Arthur Cormack  (Scottish Gaelic: Art MacCarmaig; born 1965) is a Scottish Gaelic singer and musician from Portree, Isle of Skye and was educated at Portree High School.

Music

Cormack started competing in Gaelic singing competitions when he was 8 and competing at Mods when he was 11. He won the coveted gold medal at the Motherwell Mòd in 1983 at the age of 18, the youngest individual ever to do so.
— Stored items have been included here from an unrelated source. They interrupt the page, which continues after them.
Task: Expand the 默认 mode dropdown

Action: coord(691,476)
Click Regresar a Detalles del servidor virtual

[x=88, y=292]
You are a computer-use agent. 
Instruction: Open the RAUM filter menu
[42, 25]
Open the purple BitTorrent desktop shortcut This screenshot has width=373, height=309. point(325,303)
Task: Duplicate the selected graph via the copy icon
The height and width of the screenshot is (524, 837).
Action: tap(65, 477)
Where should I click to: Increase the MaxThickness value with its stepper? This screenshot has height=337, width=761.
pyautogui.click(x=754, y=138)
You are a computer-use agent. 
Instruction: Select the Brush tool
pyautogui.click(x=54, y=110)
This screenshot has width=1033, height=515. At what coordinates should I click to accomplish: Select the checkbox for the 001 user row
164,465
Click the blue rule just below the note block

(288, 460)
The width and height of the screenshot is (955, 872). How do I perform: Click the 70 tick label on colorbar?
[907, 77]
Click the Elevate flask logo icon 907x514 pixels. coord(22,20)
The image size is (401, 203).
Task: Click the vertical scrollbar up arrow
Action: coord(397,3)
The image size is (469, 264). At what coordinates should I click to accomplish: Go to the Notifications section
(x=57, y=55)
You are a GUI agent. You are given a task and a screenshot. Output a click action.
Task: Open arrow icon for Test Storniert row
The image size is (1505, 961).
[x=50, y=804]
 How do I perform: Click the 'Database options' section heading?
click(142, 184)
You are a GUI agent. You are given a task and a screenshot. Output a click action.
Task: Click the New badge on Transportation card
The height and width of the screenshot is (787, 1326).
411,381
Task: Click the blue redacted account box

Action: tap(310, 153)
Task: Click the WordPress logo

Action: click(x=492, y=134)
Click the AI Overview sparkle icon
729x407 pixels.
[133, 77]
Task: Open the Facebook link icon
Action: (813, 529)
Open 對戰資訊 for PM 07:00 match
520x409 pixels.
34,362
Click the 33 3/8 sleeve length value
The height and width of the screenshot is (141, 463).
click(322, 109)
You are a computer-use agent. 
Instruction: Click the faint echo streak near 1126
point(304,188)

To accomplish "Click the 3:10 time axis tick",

He is part of the Gaelic supergroup Cliar and he also runs his own Macmeanmna label and continues to guest star on the albums of Blair Douglas. At the 2011 Scots Trad Music Awards, Cormack received the "Hamish Henderson Services to Traditional Music Award".

Gaelic

Cormack is a strong advocate for the Scottish Gaelic language. In 2009 he was appointed as the chairman of Bòrd na Gàidhlig, having been the organization's interim chairman since the previous year, as well as Chief Executive of Fèisean nan Gàidheal for many years.  He was a proactive chairman, often taking to internet forums to counteract anti-Gaelic sentiment.  He stepped down in March 2012. He was also formerly on the Board of Directors of Eden Court Theatre in Inverness and the Scottish Arts Council.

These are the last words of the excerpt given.